### Supplied passage ###

Selective participation also causes bundled payment model test results to be less generalizable across provider types.

“Even where the other statistical challenges posed by selective participation can be overcome, a voluntary demonstration can typically only provide reliable evidence on how a model affects the types of providers who elect to participate,” stated the blog post. “If bundled payments are ever to reach national scale in Medicare or elsewhere, we will need evidence that they work for all providers, not just ‘early adopters.’”

In addition, the policy experts contended that voluntary bundled payment models do not drive larger care improvements as mandatory programs can. Compulsory models tend to use common healthcare spending benchmarks based on historical costs for all providers in the region.

“Setting common benchmarks creates a level playing field across providers and allows market forces to drive market share to the most efficient providers, a potential source of major cost savings,” the experts wrote. “Setting common benchmarks is also often viewed as more equitable.”

READ MORE: Understanding the Value-Based Reimbursement Model Landscape

However, voluntary models miss the mark with common spending targets for all providers. Historically high-cost providers may shy away from participating, which could narrow the model’s scope and potential effects.

On the other side, historically low-cost providers may flock to the models, but high volumes of these providers may create a “significant fiscal cost.”

Based on voluntary bundled payment model weaknesses, the policy experts stated that the Trump Administration’s options for making the CJR and cardiac EPM models “less mandatory” are limited.

The authors identified one option for HHS to make the program less compulsory. The federal department could slightly reduce payments for hospitals that do not participate. However, the payment reduction may be perceived as punitive.

Another option for HHS is to decrease the number of selected markets for mandatory participation. But the experts claimed that the number of regions in the models are already limited and reducing the areas would prevent some clinicians from participating in MACRA’s Advanced Alternative Payment Model track.

“Moreover, it would send a damaging signal to the healthcare industry about CMS’ ability to carry out mandatory demonstrations if the Administration backs away from bundled payments in CJR and EPM, sharply curtailing the potential effectiveness of the Innovation Center,” they continued. “In addition, such a retrenchment could have ripple effects for private payment reform efforts that attempt to complement CMS programs.”

Rather than modify models to be less mandatory, the experts advised HHS to focus on allowing providers to take on more financial risk under the bundled payment models.

Some stakeholders criticized Medicare bundled payment models as too “hospital-centric.” Therefore, HHS could permit providers to voluntarily accept ownership of CJR or EPM bundles. Hospitals would maintain accountability if a provider initiator does not exist or does not step forward.

Although, some hospital participants may complain that they will lose out on possible shared savings opportunities under the provider option.

HHS could also keep the Medicare bundled payment models mandatory, but implement more virtual bundles. Under virtual bundles, the federal department would extend financial risk to all participants in a care episode in proportion to the amount of care they provide. Therefore, physicians and post-acute care providers would be directly at risk.

The experts pointed out that the virtual bundle strategy may not disrupt the models since only payment allocation is changing. However, some facilities may face confusion over figuring out who is accountable for patient outcomes.

“The Department of Health and Human Services has several options for addressing Secretary Price’s prior objections to the hospital-at-risk structure of the CJR and EPM models that could maintain the integrity of these payment reform initiatives,” the blog post concluded. “In our view, however, the Department does not have a good alternative to the mandatory structure used for CJR and EPM that could preserve the integrity of the models tests and the scope of their potential impact.”

### Information given ###

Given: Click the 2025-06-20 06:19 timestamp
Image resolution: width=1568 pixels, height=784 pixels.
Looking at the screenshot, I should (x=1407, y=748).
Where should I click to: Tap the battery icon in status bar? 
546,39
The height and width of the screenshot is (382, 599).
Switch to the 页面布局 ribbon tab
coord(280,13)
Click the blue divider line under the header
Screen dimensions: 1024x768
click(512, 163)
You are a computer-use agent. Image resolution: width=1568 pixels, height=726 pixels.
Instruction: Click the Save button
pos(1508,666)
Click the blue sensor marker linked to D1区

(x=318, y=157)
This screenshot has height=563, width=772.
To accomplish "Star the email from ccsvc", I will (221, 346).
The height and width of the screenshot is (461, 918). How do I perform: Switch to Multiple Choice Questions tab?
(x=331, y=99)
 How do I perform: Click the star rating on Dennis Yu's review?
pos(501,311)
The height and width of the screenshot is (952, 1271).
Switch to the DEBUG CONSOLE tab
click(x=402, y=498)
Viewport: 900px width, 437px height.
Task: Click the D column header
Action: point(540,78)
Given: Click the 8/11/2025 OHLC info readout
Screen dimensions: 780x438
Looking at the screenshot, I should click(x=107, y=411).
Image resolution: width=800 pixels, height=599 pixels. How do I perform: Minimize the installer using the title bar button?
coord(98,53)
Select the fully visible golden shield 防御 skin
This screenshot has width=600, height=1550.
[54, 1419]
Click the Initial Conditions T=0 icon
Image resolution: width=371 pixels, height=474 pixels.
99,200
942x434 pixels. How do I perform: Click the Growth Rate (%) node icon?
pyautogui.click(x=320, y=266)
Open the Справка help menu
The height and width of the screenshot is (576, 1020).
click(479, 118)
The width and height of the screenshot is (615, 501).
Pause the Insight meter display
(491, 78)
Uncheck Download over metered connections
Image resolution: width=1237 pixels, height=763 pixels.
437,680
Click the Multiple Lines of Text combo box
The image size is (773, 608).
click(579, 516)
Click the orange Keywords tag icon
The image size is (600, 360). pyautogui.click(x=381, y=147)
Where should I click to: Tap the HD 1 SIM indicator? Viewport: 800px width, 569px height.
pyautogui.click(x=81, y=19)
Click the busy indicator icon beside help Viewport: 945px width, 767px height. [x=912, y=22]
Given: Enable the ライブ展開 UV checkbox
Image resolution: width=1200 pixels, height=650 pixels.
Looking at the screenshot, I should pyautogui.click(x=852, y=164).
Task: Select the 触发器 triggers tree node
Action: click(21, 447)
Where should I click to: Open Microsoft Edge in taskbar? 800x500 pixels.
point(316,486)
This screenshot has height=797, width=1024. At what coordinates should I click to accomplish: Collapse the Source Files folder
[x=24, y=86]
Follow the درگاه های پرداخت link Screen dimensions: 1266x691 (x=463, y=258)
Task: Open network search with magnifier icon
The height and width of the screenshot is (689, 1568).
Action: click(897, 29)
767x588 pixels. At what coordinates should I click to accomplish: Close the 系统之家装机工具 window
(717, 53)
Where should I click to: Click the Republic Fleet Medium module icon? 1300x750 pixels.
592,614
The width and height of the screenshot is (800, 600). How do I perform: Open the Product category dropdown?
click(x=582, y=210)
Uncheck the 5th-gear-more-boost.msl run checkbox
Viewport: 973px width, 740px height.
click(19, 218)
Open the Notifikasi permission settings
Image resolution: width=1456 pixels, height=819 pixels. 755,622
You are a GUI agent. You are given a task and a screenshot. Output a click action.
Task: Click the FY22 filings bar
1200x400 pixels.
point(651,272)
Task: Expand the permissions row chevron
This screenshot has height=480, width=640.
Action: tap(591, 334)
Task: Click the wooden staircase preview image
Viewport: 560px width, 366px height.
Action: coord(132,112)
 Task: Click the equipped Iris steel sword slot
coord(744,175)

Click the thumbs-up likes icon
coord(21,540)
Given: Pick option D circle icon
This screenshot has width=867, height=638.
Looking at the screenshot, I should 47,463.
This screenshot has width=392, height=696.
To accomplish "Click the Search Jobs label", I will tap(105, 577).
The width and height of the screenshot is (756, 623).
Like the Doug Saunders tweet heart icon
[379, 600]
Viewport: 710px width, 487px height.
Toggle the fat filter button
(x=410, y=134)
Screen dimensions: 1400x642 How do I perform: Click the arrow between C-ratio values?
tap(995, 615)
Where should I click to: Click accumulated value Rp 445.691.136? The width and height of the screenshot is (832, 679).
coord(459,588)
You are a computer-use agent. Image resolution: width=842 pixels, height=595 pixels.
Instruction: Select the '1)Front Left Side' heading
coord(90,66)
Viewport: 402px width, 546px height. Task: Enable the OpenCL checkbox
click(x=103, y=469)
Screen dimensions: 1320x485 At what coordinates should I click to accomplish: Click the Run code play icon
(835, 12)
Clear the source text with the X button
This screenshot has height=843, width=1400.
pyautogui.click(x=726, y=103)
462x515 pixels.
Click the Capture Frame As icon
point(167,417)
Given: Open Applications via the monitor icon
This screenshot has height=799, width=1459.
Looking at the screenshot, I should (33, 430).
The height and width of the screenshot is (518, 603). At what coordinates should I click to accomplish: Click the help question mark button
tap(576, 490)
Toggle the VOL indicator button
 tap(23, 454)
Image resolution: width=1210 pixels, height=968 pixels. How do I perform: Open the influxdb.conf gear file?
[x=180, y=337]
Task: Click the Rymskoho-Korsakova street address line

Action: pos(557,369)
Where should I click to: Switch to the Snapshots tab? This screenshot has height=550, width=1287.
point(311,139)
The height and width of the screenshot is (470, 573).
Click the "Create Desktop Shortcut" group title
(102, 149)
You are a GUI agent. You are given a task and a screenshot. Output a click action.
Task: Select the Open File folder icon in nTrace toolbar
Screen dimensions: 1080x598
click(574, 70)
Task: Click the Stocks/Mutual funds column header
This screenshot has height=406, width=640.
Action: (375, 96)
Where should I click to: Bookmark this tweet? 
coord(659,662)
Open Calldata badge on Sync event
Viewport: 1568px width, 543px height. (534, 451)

###

• Exercise requirements
Answer these questions using the passage on bundled payment models:
1. What may historically high-cost providers do when a voluntary model uses common spending targets?
2. What change could HHS make to payments for hospitals that do not participate, and how might that change be perceived?
3. Under virtual bundles, how would the federal department extend financial risk?

• Result of this task
1. They may shy away from participating.
2. HHS could slightly reduce their payments, and the reduction may be perceived as punitive.
3. It would extend financial risk to all participants in a care episode, in proportion to the amount of care they provide.